**WORK TASK:**
Please output the section of the listing below that opens with the line containing "The width and" and closes with the line containing "You are a computer-use agent. Image", exactly and with nothing else.

**THE DATA:**
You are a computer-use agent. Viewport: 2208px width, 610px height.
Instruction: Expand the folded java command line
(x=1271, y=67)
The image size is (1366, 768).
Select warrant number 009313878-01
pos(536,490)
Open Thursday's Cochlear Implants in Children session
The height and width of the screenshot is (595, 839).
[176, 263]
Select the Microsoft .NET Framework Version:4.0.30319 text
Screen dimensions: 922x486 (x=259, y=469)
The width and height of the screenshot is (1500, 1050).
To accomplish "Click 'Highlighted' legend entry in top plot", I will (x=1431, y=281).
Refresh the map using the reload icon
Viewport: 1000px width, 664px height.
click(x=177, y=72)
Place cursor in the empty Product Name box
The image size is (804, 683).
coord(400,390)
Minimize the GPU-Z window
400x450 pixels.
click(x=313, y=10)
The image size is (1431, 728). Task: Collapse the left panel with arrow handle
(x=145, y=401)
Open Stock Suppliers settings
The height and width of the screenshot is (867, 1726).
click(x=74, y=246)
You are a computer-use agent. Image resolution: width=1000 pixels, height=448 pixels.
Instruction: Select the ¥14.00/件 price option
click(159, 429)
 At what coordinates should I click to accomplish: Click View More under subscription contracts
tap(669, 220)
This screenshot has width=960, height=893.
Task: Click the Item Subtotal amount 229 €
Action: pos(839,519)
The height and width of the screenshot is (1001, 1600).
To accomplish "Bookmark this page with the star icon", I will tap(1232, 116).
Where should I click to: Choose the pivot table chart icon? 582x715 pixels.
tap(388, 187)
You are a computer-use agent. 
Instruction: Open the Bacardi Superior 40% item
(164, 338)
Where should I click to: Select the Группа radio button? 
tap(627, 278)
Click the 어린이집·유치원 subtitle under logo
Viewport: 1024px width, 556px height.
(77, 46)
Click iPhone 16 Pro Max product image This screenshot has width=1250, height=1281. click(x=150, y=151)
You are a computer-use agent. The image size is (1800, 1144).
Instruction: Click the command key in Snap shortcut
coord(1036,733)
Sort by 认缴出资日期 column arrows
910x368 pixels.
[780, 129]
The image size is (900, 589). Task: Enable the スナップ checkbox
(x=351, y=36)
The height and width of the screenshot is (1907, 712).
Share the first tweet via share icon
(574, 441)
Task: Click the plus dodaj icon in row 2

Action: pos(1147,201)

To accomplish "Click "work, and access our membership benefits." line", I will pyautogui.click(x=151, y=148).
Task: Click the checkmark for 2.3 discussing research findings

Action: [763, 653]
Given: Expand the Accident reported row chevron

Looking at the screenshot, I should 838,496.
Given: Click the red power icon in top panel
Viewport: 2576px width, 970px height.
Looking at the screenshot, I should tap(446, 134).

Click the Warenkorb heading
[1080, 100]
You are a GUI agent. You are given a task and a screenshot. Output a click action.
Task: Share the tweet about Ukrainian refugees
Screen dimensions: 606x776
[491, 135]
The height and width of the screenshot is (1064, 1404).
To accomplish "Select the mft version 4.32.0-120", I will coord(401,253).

**RESPONSE TO THE TASK:**
The width and height of the screenshot is (1500, 1050).
To accomplish "Click 'Highlighted' legend entry in top plot", I will (x=1431, y=281).
Refresh the map using the reload icon
Viewport: 1000px width, 664px height.
click(x=177, y=72)
Place cursor in the empty Product Name box
The image size is (804, 683).
coord(400,390)
Minimize the GPU-Z window
400x450 pixels.
click(x=313, y=10)
The image size is (1431, 728). Task: Collapse the left panel with arrow handle
(x=145, y=401)
Open Stock Suppliers settings
The height and width of the screenshot is (867, 1726).
click(x=74, y=246)
You are a computer-use agent. Image resolution: width=1000 pixels, height=448 pixels.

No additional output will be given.